### WHAT YOU WILL DO
Count the lines in the records below that contain the word "Facebook", and give only that number.

(Stored data)
━━━━
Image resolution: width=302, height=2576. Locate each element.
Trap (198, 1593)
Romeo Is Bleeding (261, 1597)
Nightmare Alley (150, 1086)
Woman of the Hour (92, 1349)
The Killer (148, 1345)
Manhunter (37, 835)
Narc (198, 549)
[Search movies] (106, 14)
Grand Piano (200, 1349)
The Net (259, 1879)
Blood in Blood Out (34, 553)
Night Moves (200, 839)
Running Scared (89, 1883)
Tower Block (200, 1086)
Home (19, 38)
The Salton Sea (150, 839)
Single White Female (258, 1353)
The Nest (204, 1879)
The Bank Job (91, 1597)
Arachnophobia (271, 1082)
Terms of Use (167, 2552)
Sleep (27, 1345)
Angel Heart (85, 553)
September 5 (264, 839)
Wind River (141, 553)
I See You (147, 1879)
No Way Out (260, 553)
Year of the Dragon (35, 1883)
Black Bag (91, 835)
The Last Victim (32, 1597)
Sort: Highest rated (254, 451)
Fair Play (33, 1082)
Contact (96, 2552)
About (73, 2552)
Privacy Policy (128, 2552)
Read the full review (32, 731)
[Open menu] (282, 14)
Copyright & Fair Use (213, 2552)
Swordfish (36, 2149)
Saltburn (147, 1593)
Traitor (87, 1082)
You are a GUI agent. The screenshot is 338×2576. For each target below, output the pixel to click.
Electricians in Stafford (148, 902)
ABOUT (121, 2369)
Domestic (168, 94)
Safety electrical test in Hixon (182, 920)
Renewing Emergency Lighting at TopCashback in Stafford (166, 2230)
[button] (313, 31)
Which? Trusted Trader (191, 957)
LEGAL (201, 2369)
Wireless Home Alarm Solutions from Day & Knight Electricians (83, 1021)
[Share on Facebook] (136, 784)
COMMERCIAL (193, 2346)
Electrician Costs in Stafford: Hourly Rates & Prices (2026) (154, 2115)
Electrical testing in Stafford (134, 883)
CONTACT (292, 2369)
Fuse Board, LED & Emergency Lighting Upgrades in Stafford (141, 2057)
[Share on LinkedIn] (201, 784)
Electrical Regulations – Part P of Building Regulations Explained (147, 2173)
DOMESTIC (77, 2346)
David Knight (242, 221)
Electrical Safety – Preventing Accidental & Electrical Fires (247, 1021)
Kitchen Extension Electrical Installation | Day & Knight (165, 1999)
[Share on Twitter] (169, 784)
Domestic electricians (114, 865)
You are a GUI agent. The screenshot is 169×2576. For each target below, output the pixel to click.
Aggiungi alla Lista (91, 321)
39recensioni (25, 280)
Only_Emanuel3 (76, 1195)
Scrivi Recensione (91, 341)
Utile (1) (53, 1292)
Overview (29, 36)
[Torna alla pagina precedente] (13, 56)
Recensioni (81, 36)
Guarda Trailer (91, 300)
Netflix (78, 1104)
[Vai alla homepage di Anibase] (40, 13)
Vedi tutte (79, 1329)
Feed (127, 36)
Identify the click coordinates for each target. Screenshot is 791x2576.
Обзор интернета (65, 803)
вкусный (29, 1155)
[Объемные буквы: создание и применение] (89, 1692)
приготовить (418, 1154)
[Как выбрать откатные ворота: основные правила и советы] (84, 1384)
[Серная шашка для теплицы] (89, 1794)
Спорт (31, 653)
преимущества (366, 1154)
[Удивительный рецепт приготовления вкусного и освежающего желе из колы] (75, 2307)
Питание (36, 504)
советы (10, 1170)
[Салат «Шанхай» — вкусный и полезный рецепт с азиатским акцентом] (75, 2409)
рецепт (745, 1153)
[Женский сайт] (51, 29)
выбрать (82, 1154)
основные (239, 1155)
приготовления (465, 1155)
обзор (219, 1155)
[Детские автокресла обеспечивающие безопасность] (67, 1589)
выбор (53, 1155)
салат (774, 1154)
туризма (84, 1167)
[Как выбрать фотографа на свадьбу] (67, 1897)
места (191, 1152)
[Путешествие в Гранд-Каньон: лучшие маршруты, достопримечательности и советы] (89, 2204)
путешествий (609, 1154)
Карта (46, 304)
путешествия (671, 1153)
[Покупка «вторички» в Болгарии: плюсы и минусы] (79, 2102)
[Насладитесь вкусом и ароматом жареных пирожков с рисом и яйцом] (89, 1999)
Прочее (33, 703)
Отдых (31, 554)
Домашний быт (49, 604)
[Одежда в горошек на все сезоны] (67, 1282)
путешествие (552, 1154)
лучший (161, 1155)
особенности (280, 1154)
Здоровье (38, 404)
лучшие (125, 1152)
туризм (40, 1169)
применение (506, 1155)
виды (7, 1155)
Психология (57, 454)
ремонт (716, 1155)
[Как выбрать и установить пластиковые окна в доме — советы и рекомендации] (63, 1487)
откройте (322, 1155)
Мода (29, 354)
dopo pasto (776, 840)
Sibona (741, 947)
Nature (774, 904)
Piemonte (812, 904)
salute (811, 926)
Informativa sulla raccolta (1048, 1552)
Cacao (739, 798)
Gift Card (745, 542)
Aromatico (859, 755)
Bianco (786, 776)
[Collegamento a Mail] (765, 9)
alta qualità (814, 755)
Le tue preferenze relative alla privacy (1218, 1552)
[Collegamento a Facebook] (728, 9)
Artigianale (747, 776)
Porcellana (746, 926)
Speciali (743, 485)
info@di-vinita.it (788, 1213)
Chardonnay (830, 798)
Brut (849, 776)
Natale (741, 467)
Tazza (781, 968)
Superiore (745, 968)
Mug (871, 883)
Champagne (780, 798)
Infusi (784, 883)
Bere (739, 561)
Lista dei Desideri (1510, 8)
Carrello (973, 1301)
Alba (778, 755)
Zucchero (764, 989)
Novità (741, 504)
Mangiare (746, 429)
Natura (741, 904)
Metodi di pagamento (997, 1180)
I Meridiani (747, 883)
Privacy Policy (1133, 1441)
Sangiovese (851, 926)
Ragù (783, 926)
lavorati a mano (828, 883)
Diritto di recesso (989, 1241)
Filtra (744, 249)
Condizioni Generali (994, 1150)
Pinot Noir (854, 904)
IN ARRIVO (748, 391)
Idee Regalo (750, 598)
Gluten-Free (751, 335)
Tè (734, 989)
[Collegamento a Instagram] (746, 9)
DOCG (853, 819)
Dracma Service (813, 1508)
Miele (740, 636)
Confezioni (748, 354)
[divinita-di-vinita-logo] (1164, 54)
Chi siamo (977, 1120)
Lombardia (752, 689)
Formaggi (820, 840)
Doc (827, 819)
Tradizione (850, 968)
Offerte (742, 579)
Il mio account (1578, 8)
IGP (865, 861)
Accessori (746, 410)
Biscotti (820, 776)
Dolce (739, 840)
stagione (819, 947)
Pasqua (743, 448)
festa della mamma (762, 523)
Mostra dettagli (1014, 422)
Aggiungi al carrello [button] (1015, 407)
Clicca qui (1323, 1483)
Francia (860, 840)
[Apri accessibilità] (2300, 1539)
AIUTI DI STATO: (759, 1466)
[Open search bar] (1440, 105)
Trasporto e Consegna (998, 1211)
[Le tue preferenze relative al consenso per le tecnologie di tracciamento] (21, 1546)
━━━━
### EXERCISE OUTPUT
2